Bell may be the “obvious” choice because UF’s search committee made him the only choice, but who is he really?
According to publicly available data analyzed in a 2023 report by Claremont Institute fellow and center director Scott Yenor, Bell jumped on the DEI bandwagon as soon as he became the University of Alabama’s (UA) president in 2015. Within a year under his leadership, UA launched a long-term DEI-infused “Advancing the Flagship” program that built on UA’s earlier commitment to “diversity as part of its educational mission.” This included race-based recruitment programs for students and faculty members. In 2017, Bell hired DEI guru G. Christine Taylor as UA’s new Vice President and Associate Provost for DEI, a role that, in 2023, paid her nearly $300,000 per year. By 2021, she was joined by 30 other dedicated DEI personnel, including DEI deans in six of UA’s nine colleges, at a cost of $2 million per year, according to Yenor’s estimate. By 2019, UA boasted that 36 percent of its undergraduate courses were “diversity-related,” a statistic that Bell repeated in a 2021 promotional video, in which he added that UA has “over 70 student organizations which have diversity and inclusion as a focus.”
Reflecting on George Floyd’s death in 2020, Bell stated in an official message to the campus community that UA’s “core principles” included “fostering a culture of inclusivity.” That same year, Bell convened a presidential advisory committee on DEI, chaired by Taylor and, as documented in Yenor’s report, adopted a stricter protocol for implementing DEI.

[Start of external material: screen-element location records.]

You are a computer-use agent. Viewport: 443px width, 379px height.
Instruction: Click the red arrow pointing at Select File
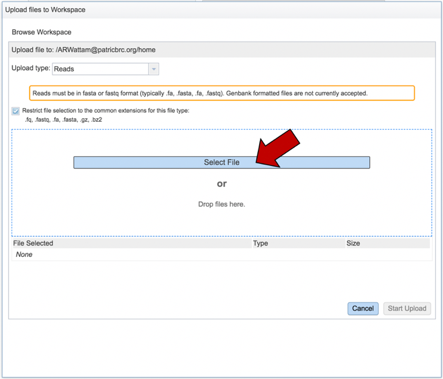point(278,148)
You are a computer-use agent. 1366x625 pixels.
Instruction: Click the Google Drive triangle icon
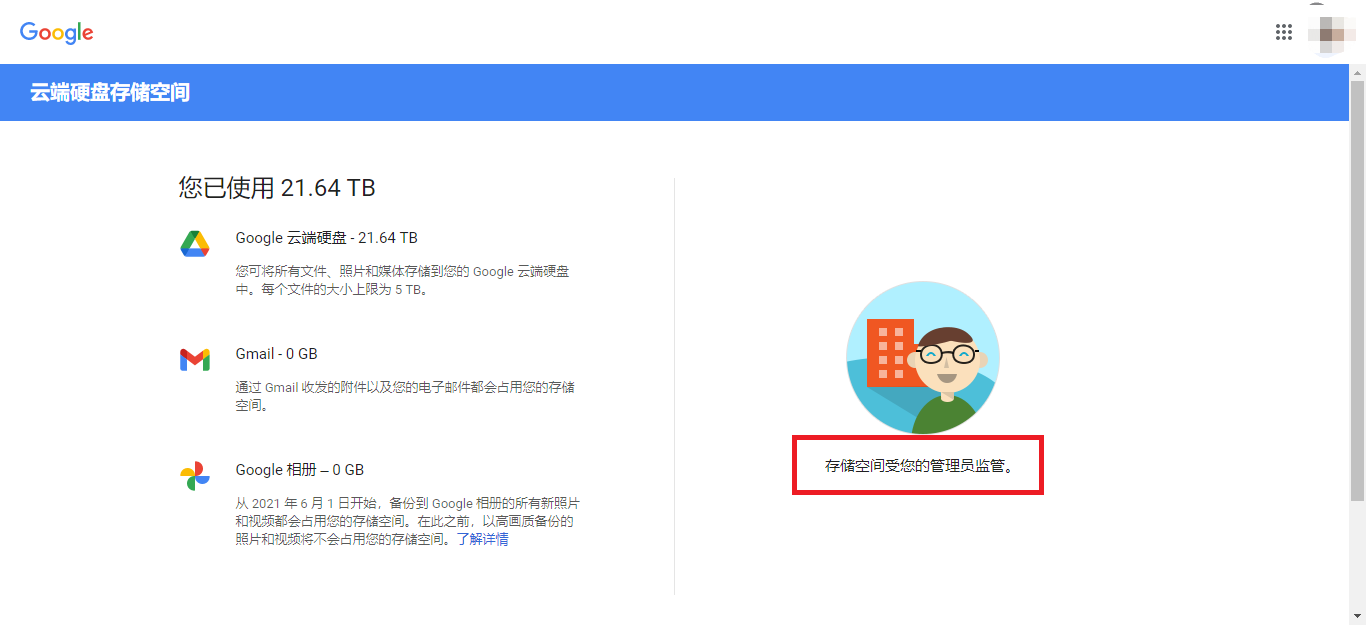tap(195, 243)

In what Yenor suggests was an illegal act under an Alabama state law protecting historical monuments, UA under Bell’s leadership renamed one campus building that had been dedicated to a previous state governor, who was white, in favor of the university’s first black student. Another building that had been named for the first dean of UA’s graduate school, who was also white, was renamed for its first black faculty member. Among other measures under Bell, UA opened a dedicated “Intercultural Diversity Center,” a “Hate & Bias Hotline” for anonymous denunciations of alleged discriminatory conduct, and a “Safe to Pee” initiative to combat “discrimination against gender variant people in public restrooms.” Perhaps predictably, between 2016 and 2021, as documented by Yenor, whites declined as a percentage of UA’s faculty and student body, while the percentage of blacks and Hispanics in both categories increased.
When state law prohibited DEI on UA’s campus, Bell altered the presentation of the university’s DEI efforts to conform but followed the path of some 43 percent of university presidents who, according to an Inside Higher Ed survey, self-reported either restructuring or rebranding DEI initiatives under alternate frameworks. Citing an official statement that appears to have been scrubbed from the university’s website, Bell promised that nothing substantive would change, while a subordinate confirmed that no DEI personnel were terminated. According to G. Christine Taylor’s LinkedIn page, she remains employed at UA as its “Vice President and Associate Vice Provost Opportunity, Connections and Success,” a designation also adopted by what used to be UA’s “Division of Diversity, Equity, and Inclusion.” UA’s “Intercultural Diversity Center” is now identified on its website as merely the “Intercultural Center,” though its LinkedIn and Facebook pages still retain the old name.
As Stuart R. Bell’s dubious leadership at the University of Alabama shows, a leopard cannot change its spots. If the UF trustees have any integrity, they will reject his candidacy. If they don’t, the Board of Governors should show the backbone it had last year when confronted with the horror of Ono and add a “Bell” to the sleigh on which they drove “Santa” out of town.